*** Block opens ***
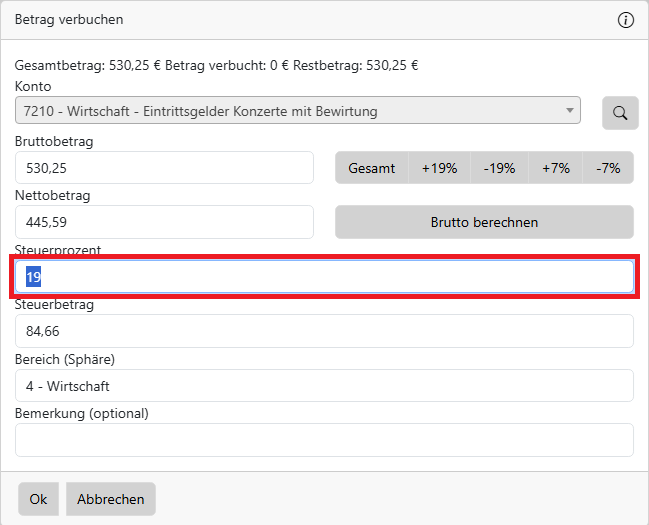Click the +7% tax button
This screenshot has height=525, width=649.
click(556, 168)
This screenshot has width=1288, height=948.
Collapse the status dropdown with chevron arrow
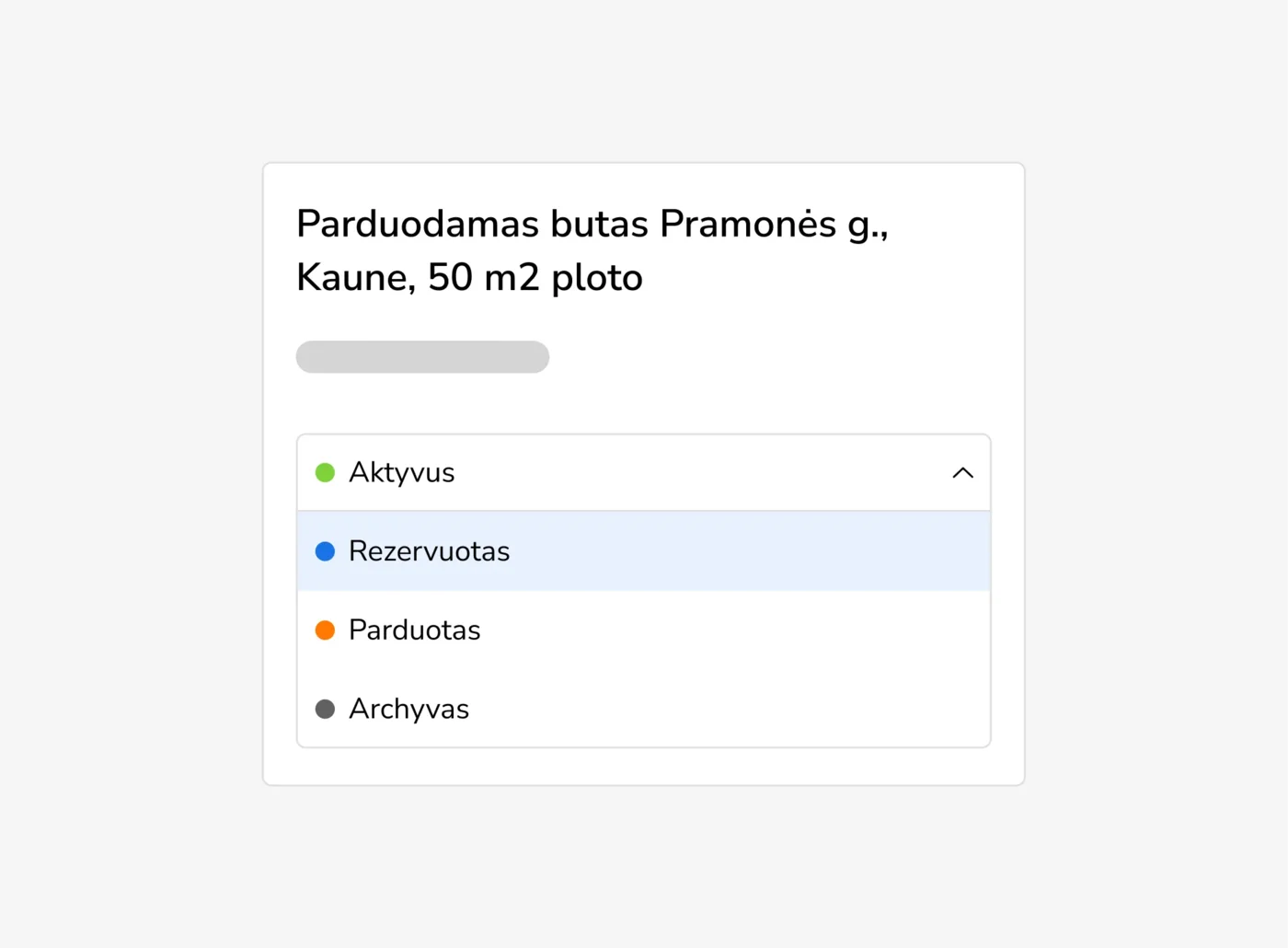point(962,473)
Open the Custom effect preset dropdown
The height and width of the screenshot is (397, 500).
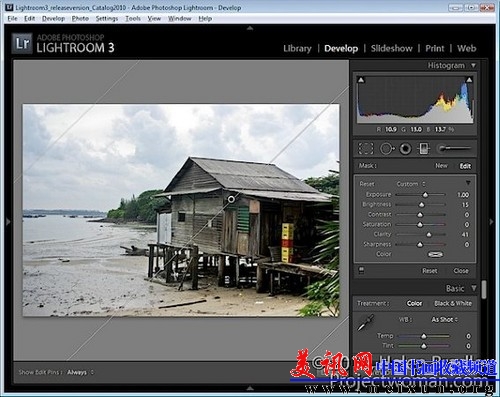point(411,184)
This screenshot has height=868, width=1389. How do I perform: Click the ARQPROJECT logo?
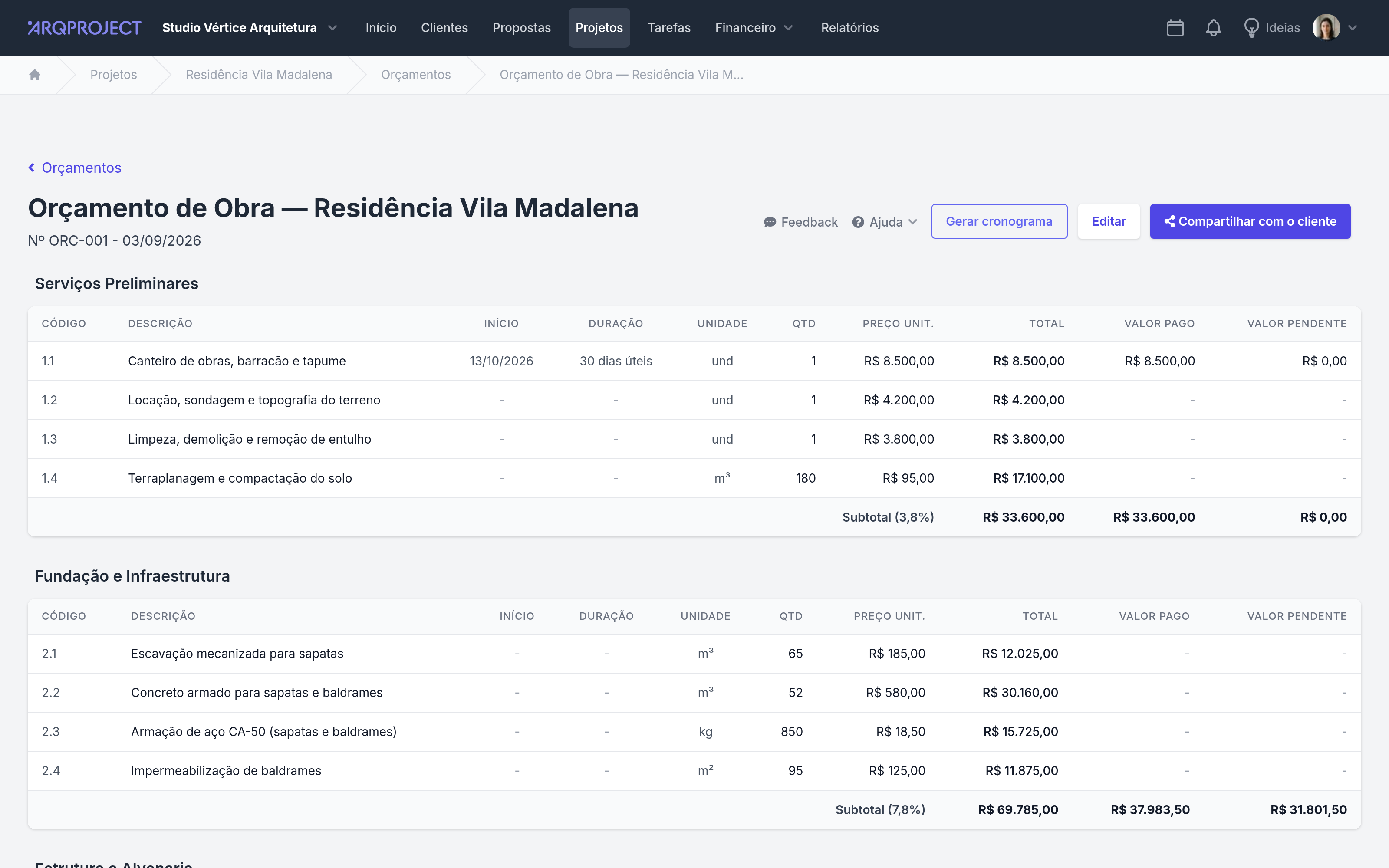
*** Block closes ***
▸ **Directions**
Omit the pictures and write out the lines above from the one with "Open the Custom effect preset dropdown" through the last, unchanged.

▸ **Output for this task**
Open the Custom effect preset dropdown
The height and width of the screenshot is (397, 500).
point(411,184)
This screenshot has height=868, width=1389. How do I perform: Click the ARQPROJECT logo?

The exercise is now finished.